MPEG2 is an example of a model that allows only negligible reduction of the state space size, and where we observe an actual slowdown in the running time due to the computation of the stubborn sets. Nevertheless, the overhead stays constant in the range of about 15%, even for increasing instance sizes. Finally, AlternatingBit protocol does not allow for any reduction of the state space (even though it contains age invariants) but the overhead in the running time is negligible.

We observed similar performance of our technique also for the cases where the reachability property does not hold and a counter example can be generated.

6 Conclusion

We suggested a simple, yet powerful and application-ready partial order reduction for timed systems. The reduction comes into effect as soon as the timed system enters an urgent configuration where time cannot elapse until a nonempty sequence of transitions gets executed. The method is implemented and fully integrated, including GUI support, into the open-source tool TAPAAL. We demonstrated its practical applicability on several case studies and conclude that computing the stubborn sets causes only a minimal overhead while providing large benefits for reducing the state space in numerous models.

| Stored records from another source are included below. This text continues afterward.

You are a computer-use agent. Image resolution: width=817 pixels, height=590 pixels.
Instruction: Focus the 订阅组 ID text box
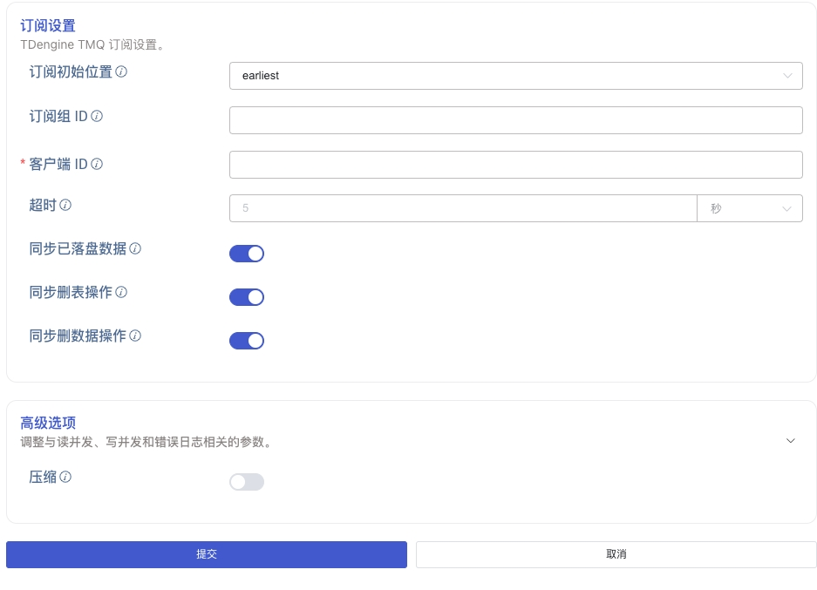516,119
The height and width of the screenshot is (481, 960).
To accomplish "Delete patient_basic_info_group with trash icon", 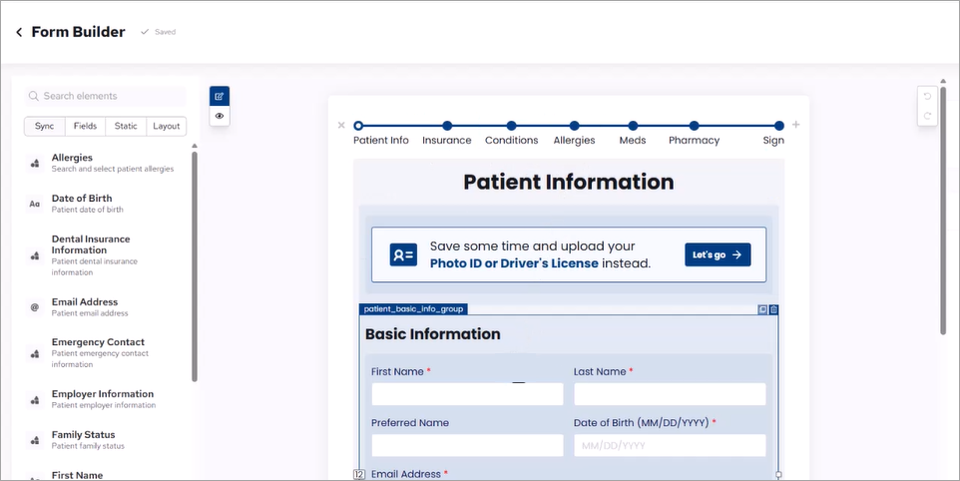I will pyautogui.click(x=773, y=310).
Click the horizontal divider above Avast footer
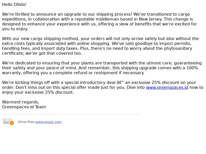The image size is (206, 154). (x=71, y=114)
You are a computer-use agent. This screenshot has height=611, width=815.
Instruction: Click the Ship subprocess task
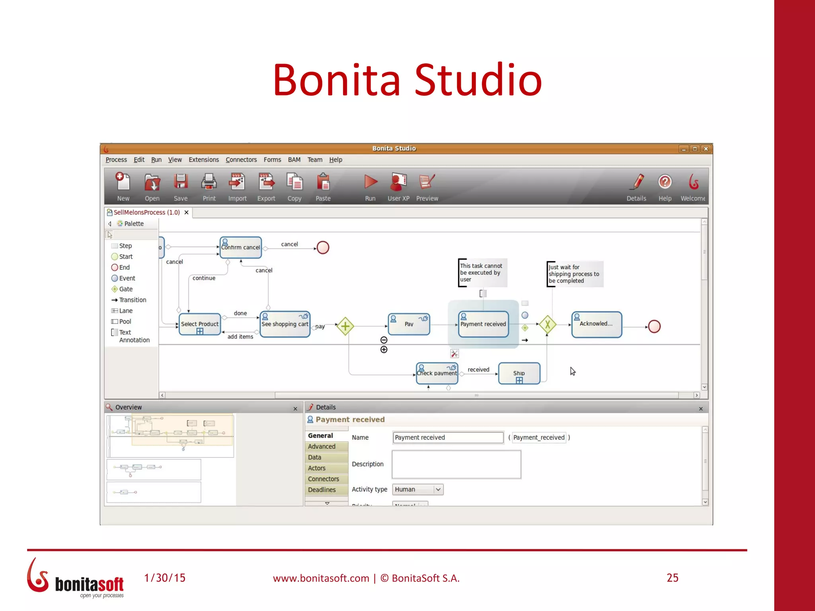click(519, 374)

The method is not specific to stubborn reduction technique only and it preserves the shortest execution sequences. Moreover, once the time gets urgent, other classical (untimed) partial order approaches should be applicable too. Our method was instantiated to (unbounded) timed-arc Petri nets with discrete time semantics, however, we claim that the technique allows for general application to other modelling formalisms like timed automata and timed Petri nets, as well as an extension to continuous time. We are currently working on adapting the theory and providing an efficient implementation for UPPAAL-style timed automata with continuous time semantics.